Reputation: 15404
I am trying to write a bulk upsert in python using the SQLAlchemy module (not in SQL!).
I am getting the following error on a SQLAlchemy add:
sqlalchemy.exc.IntegrityError: (IntegrityError) duplicate key value violates unique constraint "posts_pkey"
DETAIL: Key (id)=(TEST1234) already exists.
I have a table called posts
with a primary key on the id
column.
In this example, I already have a row in the db with id=TEST1234
. When I attempt to db.session.add()
a new posts object with the id
set to TEST1234
, I get the error above. I was under the impression that if the primary key already exists, the record would get updated.
How can I upsert with Flask-SQLAlchemy based on primary key alone?
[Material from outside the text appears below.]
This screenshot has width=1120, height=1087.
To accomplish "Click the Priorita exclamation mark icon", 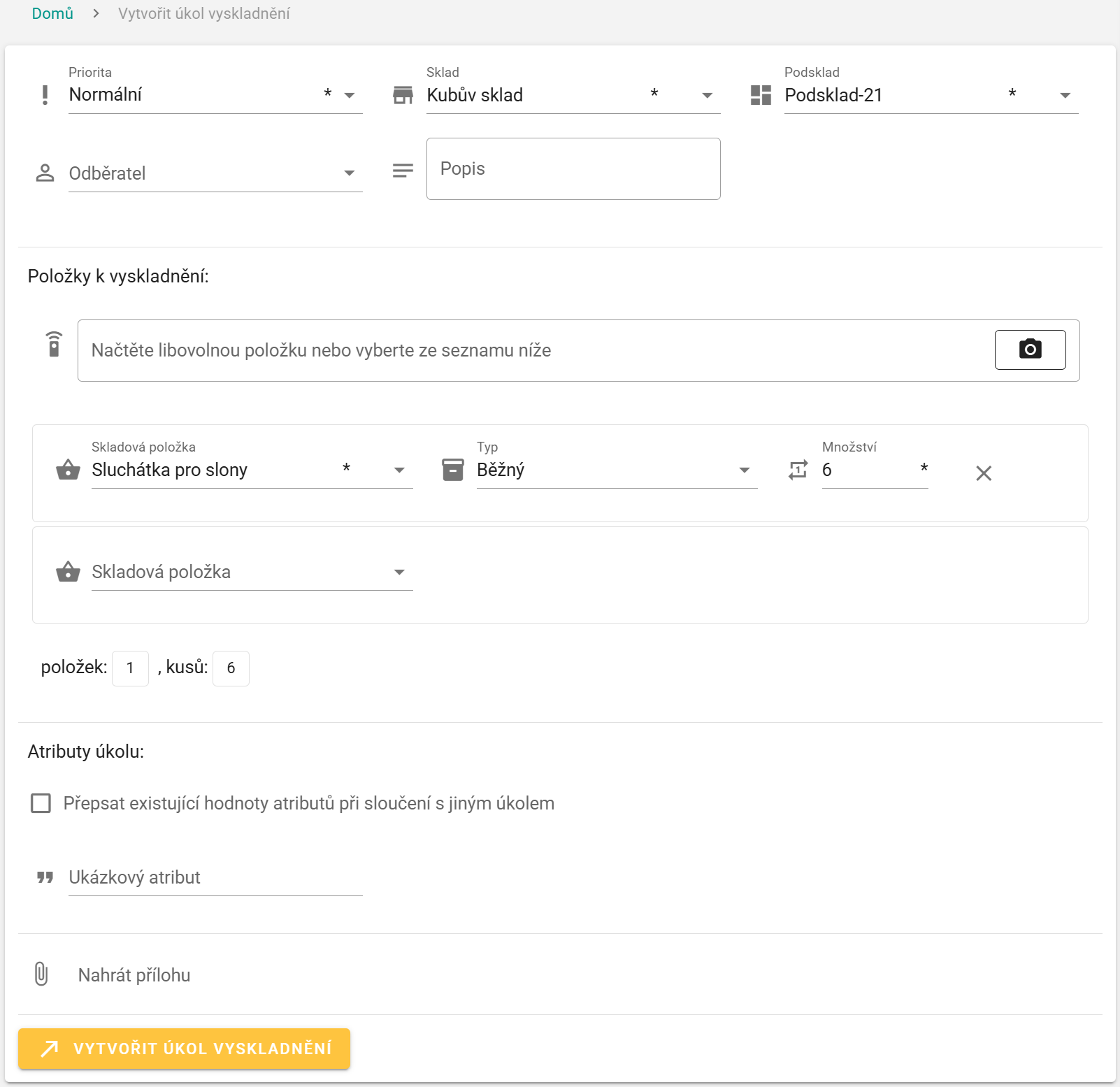I will 45,95.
Is there a simple solution?
If there is not, I can always check for and delete any record with a matching id, and then insert the new record, but that seems expensive for my situation, where I do not expect many updates.
Upvotes: 71
Views: 86270
Reputation: 2025
I know this is kind of late, but I have built on the answer given by @Emil Wåreusand turned it into a function that can be used on any model (table),
def upsert_data(self, entries, model, key):
entries_to_update = []
entries_to_insert = []
# get all entries to be updated
for each in session.query(model).filter(getattr(model, key).in_(entries.keys())).all():
entry = entries.pop(str(getattr(each, key)))
entries_to_update.append(entry)
# get all entries to be inserted
for entry in entries.values():
entries_to_insert.append(entry)
session.bulk_insert_mappings(model, entries_to_insert)
session.bulk_update_mappings(model, entries_to_update)
session.commit()
entries
should be a dictionary, with the primary key values as the keys, and the values should be mappings (mappings of the values against the columns of the database).
model
is the ORM model that you want to upsert to.
key
is the primary key of the table.
You can even use this function to get the model for the table you want to insert to from a string,
def get_table(self, table_name):
for c in self.base._decl_class_registry.values():
if hasattr(c, '__tablename__') and c.__tablename__ == table_name:
return c
Using this, you can just pass the name of the table as a string to the upsert_data
function,
def upsert_data(self, entries, table, key):
model = get_table(table)
entries_to_update = []
entries_to_insert = []
# get all entries to be updated
for each in session.query(model).filter(getattr(model, key).in_(entries.keys())).all():
entry = entries.pop(str(getattr(each, key)))
entries_to_update.append(entry)
# get all entries to be inserted
for entry in entries.values():
entries_to_insert.append(entry)
session.bulk_insert_mappings(model, entries_to_insert)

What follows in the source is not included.